Garden Tales - Pulsar Matériaux
13:30 24/08/2023
Take a restorative stroll around these green spaces, from urban oasis to horticultural splendour to remote nature reserve


Tenbosch park in Ixelles was created by a veritable lover of botany and features more than 70 tree species, some unique in Belgium. The playground in the centre of the park protected by high-reaching bamboo plants is a favourite with families. Plus, there’s a waffle truck parked at the main entrance almost every day.

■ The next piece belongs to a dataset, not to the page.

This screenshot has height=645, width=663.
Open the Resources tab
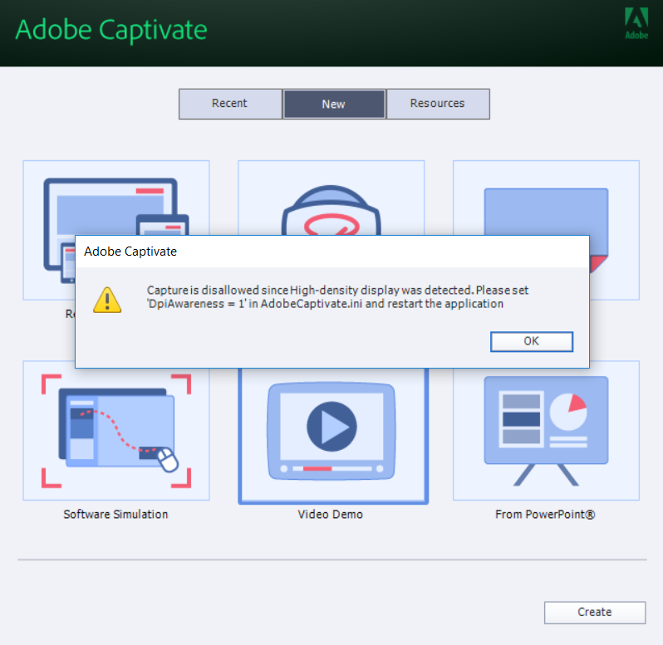tap(437, 104)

Even more hidden than Tenbosch, Viaduct Park benefits from less traffic rumbling past, although one side of this simple cloister of green space runs along the railroad tracks in Ixelles. Nevertheless, it’s a perfect escape from the bustle of the busy neighbourhood.

A few steps away from Rue du Bailli, tiny Faider Park was once the stuff of legends. A former beautiful old silver lime tree was fabled to have been planted by 19th century American wild west showman Buffalo Bill in 1901 when he and his circus pitched their tent in the space on a European tour. The entrance to the park at 86 Rue Faider looks just like any old doorway, but walk down a dark alley and you are rewarded by a sleepy neighbourhood recreation area with a playground for kids.

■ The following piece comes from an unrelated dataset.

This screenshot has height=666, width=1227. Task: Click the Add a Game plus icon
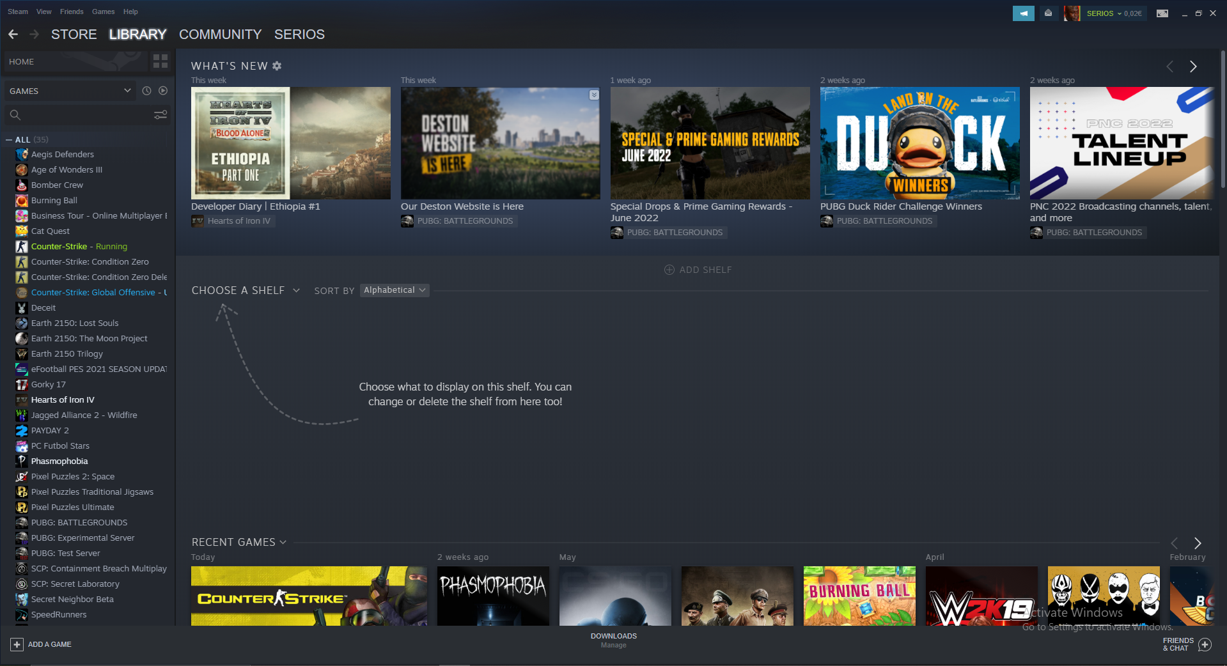17,644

Josaphat park, the green lung of Schaerbeek neighbourhood, offers 20 hectares of open lawns, mature trees and ponds with swans and ducks. With its petting zoo for children and a mini golf course, it’s a great place to while away a fine day.

Tournay-Solvay Park in Boitsfort occupies a former country estate owned by Alfred Solvay, son of the industrialist Ernest. Alfred built a romantic castle in 1882, and in 1911 added a rose garden designed by Jules Buyssens, who incorporated abandoned medieval gravestones as paving stones. The last owner was Alfred’s daughter Therese, who died childless in 1972. Chemical giant UCB tried to build offices in the park, but the city fought off the developers and bought the estate in 1980. The castle was gutted by fire in 1982, but the grounds have been well maintained and now house the Brussels Region’s ecology centre.

David & Alice Buuren Museum & Gardens

Created by a Dutch banker in the 1920s, the Van Buuren Museum and Gardens in Uccle were inaugurated into the European Route of Historic Gardens (ERHG) in 2023, the first Belgian site to join the international network. The gardens (pictured) were initially landscaped in a formal style by Jules Buyssens, before becoming more fanciful in the 1960s when René Pechère added ponds, an artificial stream, a circle of hedges planted in the shape of hearts and a circular maze. Definitely worth a detour.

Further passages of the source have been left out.